Esistenze di città, di città di mare, che la sabbia scende giù con la pioggia, col vento, tutta sulla mia macchina che è del colore dei prati in inverno.
Giro la testa, un odore lontano, mi ricorda qualcosa che non voglio più neanche immaginare. Il mio cane solo lo riconosce.
Nella mia testa quell'odore è della carne, del sudore, d'uomini, di lacrime lasciate appassire sulle labbra di una ragazzina. Nella mia testa quell'odore diventa arabesco, strisciante: volitivo passeggero della mia anima, che mi rende bestia, che mi rende umana.
L'asfalto sotto suole di gomma sessanta euro che getterò nel primo fango d'autunno e sulla testa un cielo grigio solcato di traverso da un airone cinerino, maestoso animale.

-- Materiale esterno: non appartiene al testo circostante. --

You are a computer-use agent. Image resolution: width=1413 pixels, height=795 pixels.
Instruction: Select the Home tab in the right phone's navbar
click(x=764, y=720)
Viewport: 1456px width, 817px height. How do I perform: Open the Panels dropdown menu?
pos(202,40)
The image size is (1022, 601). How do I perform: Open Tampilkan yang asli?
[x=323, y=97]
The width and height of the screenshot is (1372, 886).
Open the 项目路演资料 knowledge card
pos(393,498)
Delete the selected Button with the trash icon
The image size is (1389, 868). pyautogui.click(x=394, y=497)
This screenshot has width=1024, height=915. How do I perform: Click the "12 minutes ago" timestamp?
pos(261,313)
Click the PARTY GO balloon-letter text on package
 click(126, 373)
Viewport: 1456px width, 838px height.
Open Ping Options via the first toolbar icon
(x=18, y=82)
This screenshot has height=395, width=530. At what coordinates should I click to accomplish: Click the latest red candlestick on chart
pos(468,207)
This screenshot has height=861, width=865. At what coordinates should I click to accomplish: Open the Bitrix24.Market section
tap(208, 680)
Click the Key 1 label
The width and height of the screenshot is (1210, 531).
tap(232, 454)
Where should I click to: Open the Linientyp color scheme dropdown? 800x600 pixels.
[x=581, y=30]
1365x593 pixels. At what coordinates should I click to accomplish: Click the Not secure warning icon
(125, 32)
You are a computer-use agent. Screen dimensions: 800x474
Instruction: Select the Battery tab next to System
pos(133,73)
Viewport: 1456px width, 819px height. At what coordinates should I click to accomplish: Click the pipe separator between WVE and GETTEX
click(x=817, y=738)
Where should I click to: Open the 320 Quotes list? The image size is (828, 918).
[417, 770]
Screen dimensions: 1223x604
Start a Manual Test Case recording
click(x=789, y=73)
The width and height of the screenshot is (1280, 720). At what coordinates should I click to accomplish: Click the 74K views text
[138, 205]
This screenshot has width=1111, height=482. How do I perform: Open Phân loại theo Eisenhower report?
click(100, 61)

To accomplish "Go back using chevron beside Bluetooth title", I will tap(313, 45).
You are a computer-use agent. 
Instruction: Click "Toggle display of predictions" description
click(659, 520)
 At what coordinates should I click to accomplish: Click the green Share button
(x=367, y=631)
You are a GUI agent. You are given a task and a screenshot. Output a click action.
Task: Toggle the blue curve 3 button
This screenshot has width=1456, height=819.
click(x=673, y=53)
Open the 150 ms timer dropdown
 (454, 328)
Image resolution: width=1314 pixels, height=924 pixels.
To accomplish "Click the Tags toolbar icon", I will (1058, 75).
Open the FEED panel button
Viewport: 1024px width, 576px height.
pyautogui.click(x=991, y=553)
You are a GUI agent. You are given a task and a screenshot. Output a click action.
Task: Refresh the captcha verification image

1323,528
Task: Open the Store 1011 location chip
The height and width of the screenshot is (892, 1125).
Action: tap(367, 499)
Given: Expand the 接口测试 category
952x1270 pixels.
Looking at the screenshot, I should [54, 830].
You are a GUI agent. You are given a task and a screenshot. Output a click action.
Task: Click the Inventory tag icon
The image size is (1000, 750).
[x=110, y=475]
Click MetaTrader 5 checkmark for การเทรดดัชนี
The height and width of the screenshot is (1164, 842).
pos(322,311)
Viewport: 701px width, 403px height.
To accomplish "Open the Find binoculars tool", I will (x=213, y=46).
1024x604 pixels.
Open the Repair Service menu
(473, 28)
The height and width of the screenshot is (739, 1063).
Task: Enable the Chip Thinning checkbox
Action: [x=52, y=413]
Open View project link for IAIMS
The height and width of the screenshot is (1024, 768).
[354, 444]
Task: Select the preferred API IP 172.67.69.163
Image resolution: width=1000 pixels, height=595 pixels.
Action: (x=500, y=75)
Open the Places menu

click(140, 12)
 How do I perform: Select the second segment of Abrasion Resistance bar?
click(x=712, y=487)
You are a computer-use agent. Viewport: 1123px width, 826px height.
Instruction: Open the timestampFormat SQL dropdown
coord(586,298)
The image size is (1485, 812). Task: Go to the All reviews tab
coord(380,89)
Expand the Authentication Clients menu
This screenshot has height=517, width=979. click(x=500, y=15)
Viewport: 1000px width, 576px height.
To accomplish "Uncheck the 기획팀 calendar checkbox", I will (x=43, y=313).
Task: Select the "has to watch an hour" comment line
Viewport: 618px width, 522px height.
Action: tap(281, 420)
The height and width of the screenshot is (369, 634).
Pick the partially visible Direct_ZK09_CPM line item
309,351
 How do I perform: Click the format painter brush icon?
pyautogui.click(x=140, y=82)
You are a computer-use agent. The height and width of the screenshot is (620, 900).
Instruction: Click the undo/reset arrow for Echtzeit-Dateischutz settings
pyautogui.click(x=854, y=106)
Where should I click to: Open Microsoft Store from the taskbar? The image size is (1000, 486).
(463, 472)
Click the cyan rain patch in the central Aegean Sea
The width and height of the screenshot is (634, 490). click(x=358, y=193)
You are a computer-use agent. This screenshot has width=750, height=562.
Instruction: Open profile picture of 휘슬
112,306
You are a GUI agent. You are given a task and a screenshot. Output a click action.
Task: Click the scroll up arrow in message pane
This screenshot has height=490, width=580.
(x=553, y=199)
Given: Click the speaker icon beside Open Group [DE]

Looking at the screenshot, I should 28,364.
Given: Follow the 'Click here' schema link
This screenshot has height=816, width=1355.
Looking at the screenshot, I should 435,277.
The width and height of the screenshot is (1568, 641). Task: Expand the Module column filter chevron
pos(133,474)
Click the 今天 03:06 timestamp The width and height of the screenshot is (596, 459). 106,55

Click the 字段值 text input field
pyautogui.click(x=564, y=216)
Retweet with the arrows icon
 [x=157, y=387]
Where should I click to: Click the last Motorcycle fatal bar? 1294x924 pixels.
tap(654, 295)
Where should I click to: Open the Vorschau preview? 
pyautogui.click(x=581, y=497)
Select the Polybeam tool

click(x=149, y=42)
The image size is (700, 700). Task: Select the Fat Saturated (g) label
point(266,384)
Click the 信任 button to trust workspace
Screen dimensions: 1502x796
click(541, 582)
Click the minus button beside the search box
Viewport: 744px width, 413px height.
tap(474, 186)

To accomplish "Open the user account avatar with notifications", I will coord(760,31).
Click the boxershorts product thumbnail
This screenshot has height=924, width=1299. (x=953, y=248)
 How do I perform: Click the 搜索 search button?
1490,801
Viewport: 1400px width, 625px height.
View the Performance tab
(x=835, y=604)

Una vita nuova che non arriverà mai e la smania di crescere che mi porta ancora a sbagliare e sbagliare. Perchè esser piccoli significa dover sbagliare ed esser grandi, esser grandi significa esattamente la stessa cosa. Ed io sbaglio oggi e sbaglierò domani a cercare una relazione normale, una relazione d'amore e non di sofferenza e ferite.
Giro la testa, due anni tutti nelle mie orecchie, e di risate il vento non ne ha mai portate.